The task =>
Below are entries; output exactly the lines from the one with "You are a computer-use agent." to the one with "Instruction: Increase hidden", both included, and nothing else.

── Data supplied

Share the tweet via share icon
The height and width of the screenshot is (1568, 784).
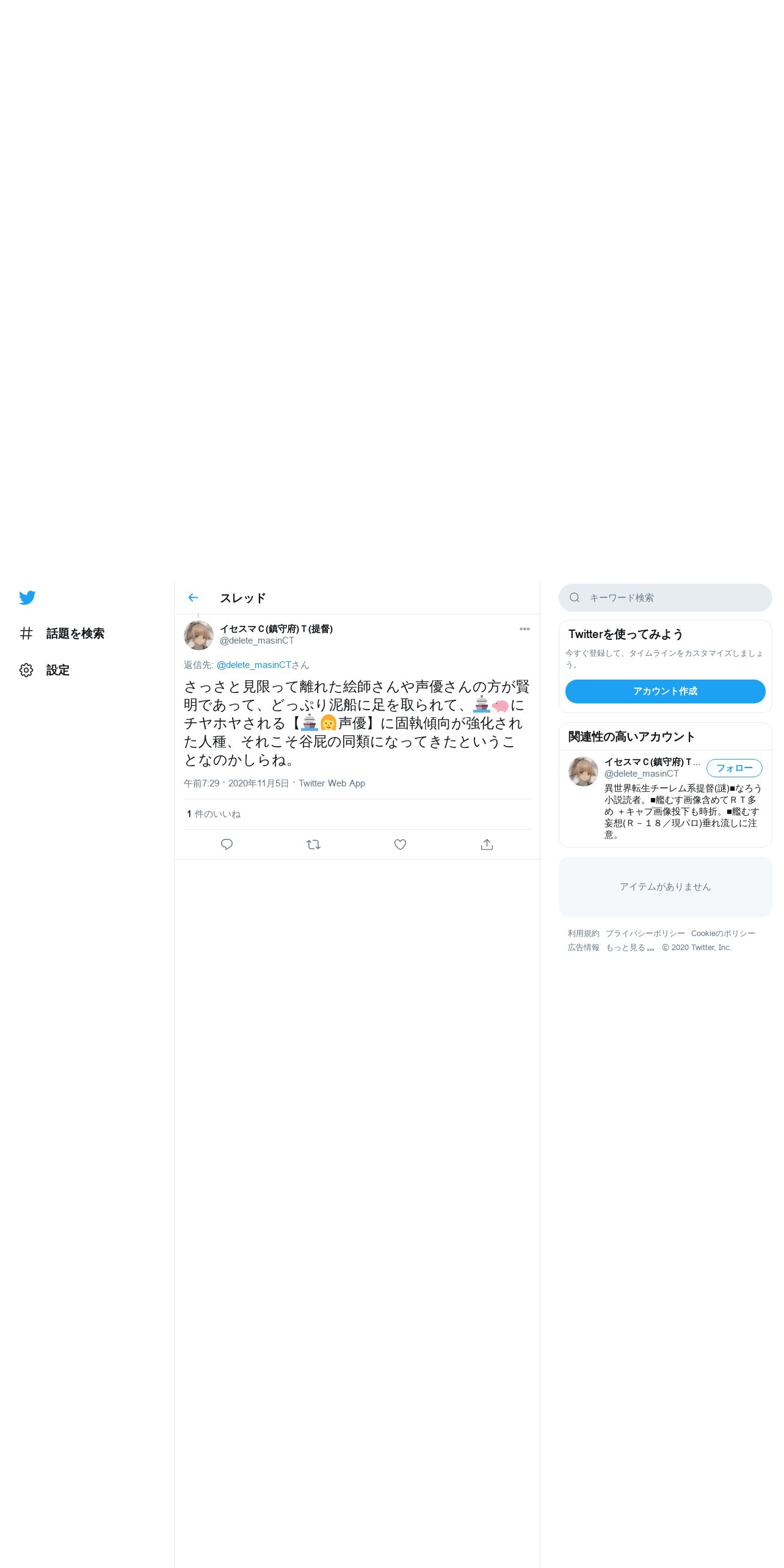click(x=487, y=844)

────
── Data supplied

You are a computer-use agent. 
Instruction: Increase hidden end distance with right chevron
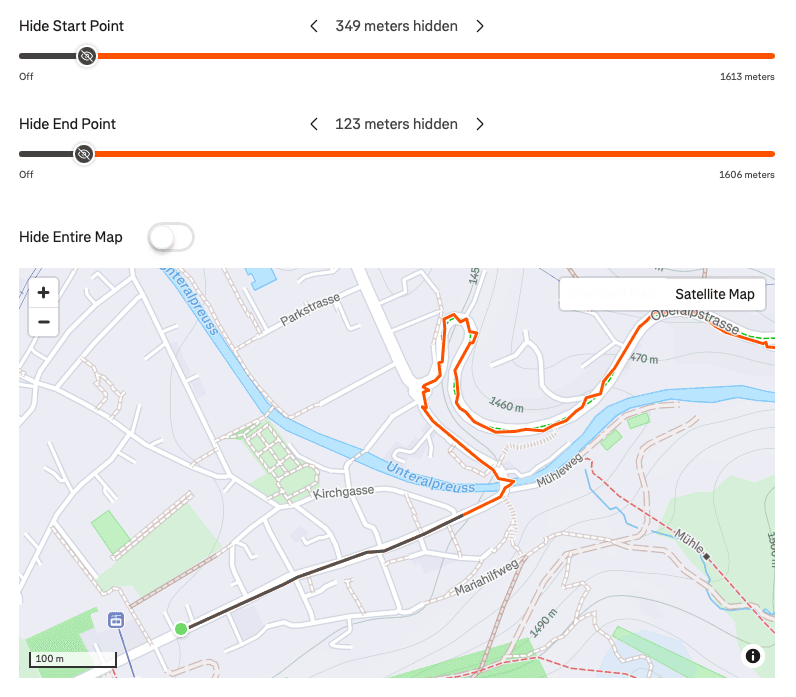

────

The completed task =>
You are a computer-use agent. 
Instruction: Increase hidden end distance with right chevron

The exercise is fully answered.